The data also suggest supply-chain issues are slowly being worked out; wage inflation is down from its recent peak and the participation rate continues to grind higher as the pandemic fades. Importantly, longer-term inflation expectations seem to remain contained, unlike the 1970s inflation period. All of this implies a path exists for a soft landing, which could support further profitability and stock prices.
Economic Readings Remain Healthy
Last week brought us important monthly updates from business surveys and the labor market. These readings are consistent with strong economic growth and support the Federal Reserve’s planned 0.5% interest rate hikes in June and July.
The ISM Manufacturing PMI (a timely survey of business sentiment) increased in May, reflecting an improvement in factory activity during the month, while the level of the PMI remains historically consistent with robust growth in manufacturing output. Growth remained widespread, with 15 of the 18 ISM industries reporting expansion, and only one (furniture & related products) contracting. The breadth of industry expansion also implies continued manufacturing output growth.
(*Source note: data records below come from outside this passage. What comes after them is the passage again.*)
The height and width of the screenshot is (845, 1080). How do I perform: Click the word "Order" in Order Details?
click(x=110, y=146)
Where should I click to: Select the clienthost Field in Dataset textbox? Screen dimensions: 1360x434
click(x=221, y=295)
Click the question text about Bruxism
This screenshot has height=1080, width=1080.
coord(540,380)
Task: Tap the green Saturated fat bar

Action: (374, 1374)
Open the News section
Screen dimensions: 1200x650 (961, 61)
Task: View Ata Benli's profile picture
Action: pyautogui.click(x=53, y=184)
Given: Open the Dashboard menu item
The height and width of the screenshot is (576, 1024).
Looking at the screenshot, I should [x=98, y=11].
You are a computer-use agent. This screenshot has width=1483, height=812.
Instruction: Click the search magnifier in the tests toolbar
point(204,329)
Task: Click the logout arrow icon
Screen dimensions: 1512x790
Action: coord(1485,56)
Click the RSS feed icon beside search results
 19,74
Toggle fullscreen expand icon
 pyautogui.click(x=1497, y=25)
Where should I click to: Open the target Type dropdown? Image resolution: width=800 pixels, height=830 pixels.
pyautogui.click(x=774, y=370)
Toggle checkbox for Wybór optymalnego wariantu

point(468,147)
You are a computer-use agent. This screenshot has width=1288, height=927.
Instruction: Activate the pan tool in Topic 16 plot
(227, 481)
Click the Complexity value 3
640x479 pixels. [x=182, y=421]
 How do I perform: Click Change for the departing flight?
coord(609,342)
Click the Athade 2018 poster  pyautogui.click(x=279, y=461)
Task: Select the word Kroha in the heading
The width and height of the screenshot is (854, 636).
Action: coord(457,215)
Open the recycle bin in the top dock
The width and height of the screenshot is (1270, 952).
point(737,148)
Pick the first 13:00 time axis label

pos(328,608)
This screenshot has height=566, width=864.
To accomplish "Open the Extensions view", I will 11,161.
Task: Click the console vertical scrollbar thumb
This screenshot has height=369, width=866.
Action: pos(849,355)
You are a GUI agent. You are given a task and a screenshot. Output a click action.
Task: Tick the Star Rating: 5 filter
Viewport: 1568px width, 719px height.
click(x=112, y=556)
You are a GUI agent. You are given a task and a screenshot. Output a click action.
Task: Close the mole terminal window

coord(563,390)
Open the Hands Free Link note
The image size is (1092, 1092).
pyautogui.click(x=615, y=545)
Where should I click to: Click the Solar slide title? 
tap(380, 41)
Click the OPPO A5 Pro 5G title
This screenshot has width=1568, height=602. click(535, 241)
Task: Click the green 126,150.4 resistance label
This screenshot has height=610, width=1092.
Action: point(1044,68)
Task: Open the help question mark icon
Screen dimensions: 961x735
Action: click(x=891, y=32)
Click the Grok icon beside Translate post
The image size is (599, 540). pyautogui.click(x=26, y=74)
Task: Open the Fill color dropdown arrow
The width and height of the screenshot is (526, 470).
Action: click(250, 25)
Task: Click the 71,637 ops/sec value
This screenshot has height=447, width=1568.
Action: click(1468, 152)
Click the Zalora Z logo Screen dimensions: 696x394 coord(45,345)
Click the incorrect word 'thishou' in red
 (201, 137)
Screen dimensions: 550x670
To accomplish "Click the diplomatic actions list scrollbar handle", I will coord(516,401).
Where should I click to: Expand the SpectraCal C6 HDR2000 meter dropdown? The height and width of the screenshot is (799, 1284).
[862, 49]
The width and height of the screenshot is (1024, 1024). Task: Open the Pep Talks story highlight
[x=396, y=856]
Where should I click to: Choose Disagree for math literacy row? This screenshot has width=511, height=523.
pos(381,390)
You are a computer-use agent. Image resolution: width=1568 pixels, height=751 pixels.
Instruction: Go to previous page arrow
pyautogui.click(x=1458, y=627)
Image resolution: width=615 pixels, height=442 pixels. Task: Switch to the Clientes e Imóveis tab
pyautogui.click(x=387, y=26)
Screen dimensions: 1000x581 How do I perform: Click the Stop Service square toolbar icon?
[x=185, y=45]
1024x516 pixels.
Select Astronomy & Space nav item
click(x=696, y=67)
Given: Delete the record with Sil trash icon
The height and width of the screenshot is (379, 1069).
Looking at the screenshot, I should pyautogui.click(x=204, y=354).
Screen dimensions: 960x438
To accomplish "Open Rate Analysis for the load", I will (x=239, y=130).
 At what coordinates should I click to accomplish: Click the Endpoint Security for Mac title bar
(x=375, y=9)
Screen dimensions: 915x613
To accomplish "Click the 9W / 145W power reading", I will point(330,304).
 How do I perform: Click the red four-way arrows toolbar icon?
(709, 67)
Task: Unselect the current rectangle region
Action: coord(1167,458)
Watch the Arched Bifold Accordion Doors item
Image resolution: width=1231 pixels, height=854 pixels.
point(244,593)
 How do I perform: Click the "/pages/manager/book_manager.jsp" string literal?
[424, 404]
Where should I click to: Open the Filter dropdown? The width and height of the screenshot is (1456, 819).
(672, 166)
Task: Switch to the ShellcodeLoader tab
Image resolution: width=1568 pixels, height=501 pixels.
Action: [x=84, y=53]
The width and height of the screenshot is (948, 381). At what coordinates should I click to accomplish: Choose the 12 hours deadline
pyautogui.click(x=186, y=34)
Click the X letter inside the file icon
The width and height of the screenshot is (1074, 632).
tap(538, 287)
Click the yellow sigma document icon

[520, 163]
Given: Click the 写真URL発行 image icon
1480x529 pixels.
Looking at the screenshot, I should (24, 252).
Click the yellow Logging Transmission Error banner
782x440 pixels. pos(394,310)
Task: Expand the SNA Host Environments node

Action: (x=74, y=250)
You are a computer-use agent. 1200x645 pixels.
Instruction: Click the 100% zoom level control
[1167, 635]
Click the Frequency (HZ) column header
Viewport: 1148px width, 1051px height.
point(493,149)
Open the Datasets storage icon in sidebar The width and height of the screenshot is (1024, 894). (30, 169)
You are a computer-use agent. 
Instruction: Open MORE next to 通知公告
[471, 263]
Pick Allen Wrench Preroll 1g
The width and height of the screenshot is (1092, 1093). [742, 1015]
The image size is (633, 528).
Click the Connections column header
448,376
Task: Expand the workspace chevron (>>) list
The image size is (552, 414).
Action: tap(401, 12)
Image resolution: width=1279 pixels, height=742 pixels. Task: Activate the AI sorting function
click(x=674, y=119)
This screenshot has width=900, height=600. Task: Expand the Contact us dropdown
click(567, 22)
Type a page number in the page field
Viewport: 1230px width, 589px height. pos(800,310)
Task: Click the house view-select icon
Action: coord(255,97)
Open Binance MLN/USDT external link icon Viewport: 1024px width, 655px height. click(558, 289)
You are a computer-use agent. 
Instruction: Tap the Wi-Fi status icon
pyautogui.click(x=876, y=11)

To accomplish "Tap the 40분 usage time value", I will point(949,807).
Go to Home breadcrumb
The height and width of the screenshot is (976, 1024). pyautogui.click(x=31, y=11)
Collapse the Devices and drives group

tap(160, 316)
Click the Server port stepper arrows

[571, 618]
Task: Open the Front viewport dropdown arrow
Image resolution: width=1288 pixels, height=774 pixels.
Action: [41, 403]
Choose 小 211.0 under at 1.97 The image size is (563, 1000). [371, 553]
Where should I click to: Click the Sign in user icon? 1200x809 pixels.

The ISM Price Index fell 2 points to 82, nearly 10 points below its cycle high in mid-2021, but still consistent with elevated price pressures.
While the ISM Services PMI suggests that services activity has moderated from peak levels earlier in this cycle, it is nonetheless consistent with robust growth. The supplier delivery index fell to its lowest reading since March 2021, indicating less supply-chain stress. The Prices Index also ticked down, as cost pressures eased slightly from a record high in the previous month.
The combined latest readings of the ISM Services and Manufacturing PMIs correspond to about 3% annualized economic growth. For perspective, the economy averaged about 2% growth during last decade’s expansion.
The labor markets remained tight in May. Nonfarm payrolls expanded by 390,000—above the consensus of 328,000. They were up 4.5% y/y, the fastest pace since 1984 (outside of the pandemic), and much faster than what has been seen at the start of all post-WWII recessions except 1953. Such strong payroll growth suggests low odds of recession in the near term. The unemployment rate remained at 3.6% for the third consecutive month, above the consensus of 3.5%, which was the prior cycle trough. The y/y change of average hourly earnings eased to 5.2% from 5.4%, in line with expectations.
Private nonfarm payrolls increased 333,000, the smallest gain in over a year, but still solid from a historical perspective. In comparison, private payrolls had increased an average of 169,000 per month in the year prior to the last recession and had gained an average of 161,000 per month during the previous expansion. The May increase brings private payrolls to just 207,000 below their level in February 2020, as a full jobs recovery is likely only a month away.
Aggregate payrolls—which combine payrolls, hours worked, and earnings—rose 9.6% y/y for all workers. This is more than double the pre-recession pace, which bodes well for personal income and spending growth, and suggests no recession in the near term.
The Market Has Priced in a Significant Economic Slowdown
The stock market performance suggests equity investors have already braced for a slowdown in activity, but not a deep contraction. The nearly 20% drop in the S&P 500 from its peak in January was more modest than the typical recession peak-to-trough decline. The median decline around 12 recessions since WWII equals 24% (implying an S&P 500 level of 3,650) while the average decline equals 30% (S&P 500 level of 3,350). From a valuation perspective, the P/E multiple during a recession typically contracts by 21%. The P/E also contracted 20% in 2022. This suggests investors appear to have priced a meaningful amount of recession risk into U.S. equities.